Last week, two Philippine radio broadcasters were killed, gunned down in broad daylight on busy city streets. The murders, only four days apart, highlighted the continuing vulnerability of journalists here and the government’s inability to protect them.
The broadcasters were shot in separate, unrelated incidents. But the killings were eerily similar to other journalist slayings here in the past years: They were carried out by armed assassins riding tandem on motorcycles. Last week’s casualties brought to 34 the number of journalists murdered in the Philippines since CPJ began keeping count in 1992. In only two of those cases have the killers been tried and convicted.

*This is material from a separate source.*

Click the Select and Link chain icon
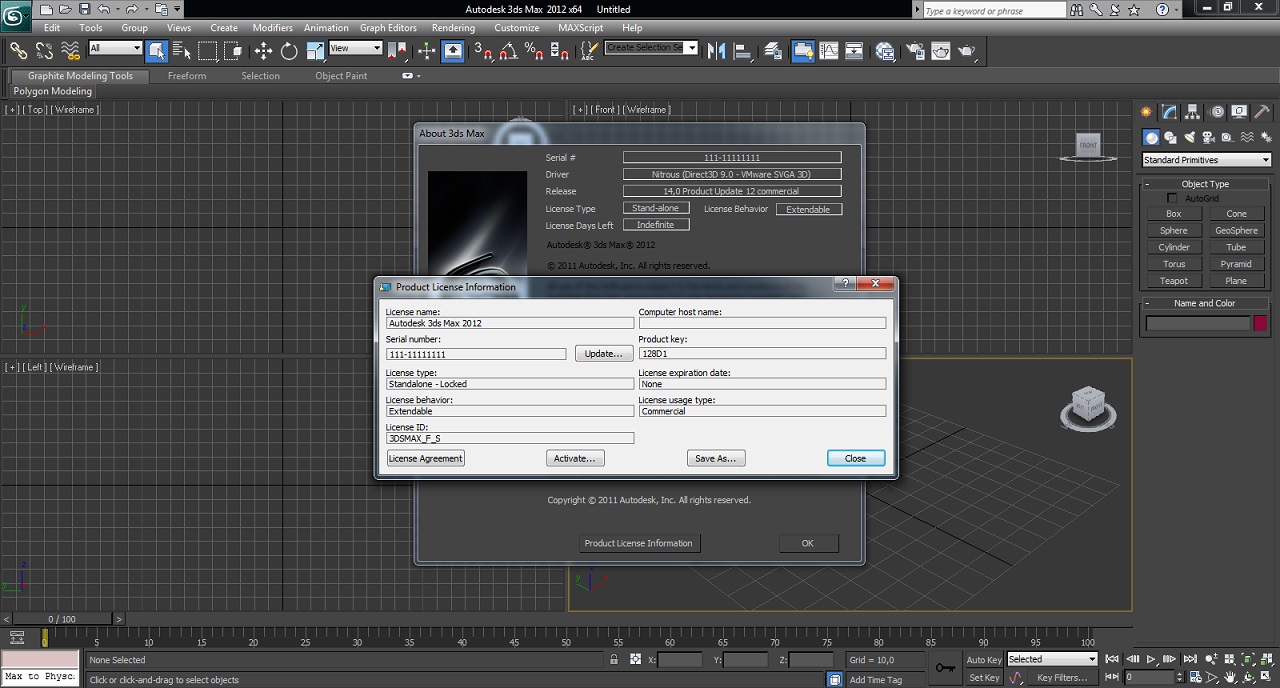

On August 4, Dennis Cuesta, a program director and anchor for the DXMD radio station was shot at about 4 p.m. on his way to a shopping mall in Gen. Santos City, on the southern
Cuesta’s wife Gloria told Mindanews, a Mindanao-based Web site, that her husband had been receiving death threats for his commentaries on illegal gambling, government corruption, and illegal drugs in his public affairs program “Straight to the Point.”
On August 7, Martin Roxas, the anchor of a hard-hitting noontime radio program on station DYVR in Capiz, central Philippines, was shot and killed as he was leaving his office at about 1 p.m. Roxas was also the station’s program director and auditor of the local chapter of the National Union of Journalists in the Philippines.
The organization has linked the killing to prominent local families whom Roxas had criticized during one of his broadcasts. It asked the radio network and local authorities to provide extra security and protection for journalists.
The Southeast Asian Press Alliance said the murders were indicative of a continuing crisis of impunity against Filipino journalists. The fact that the assailants have gotten away with murder only encourages more attacks against the press.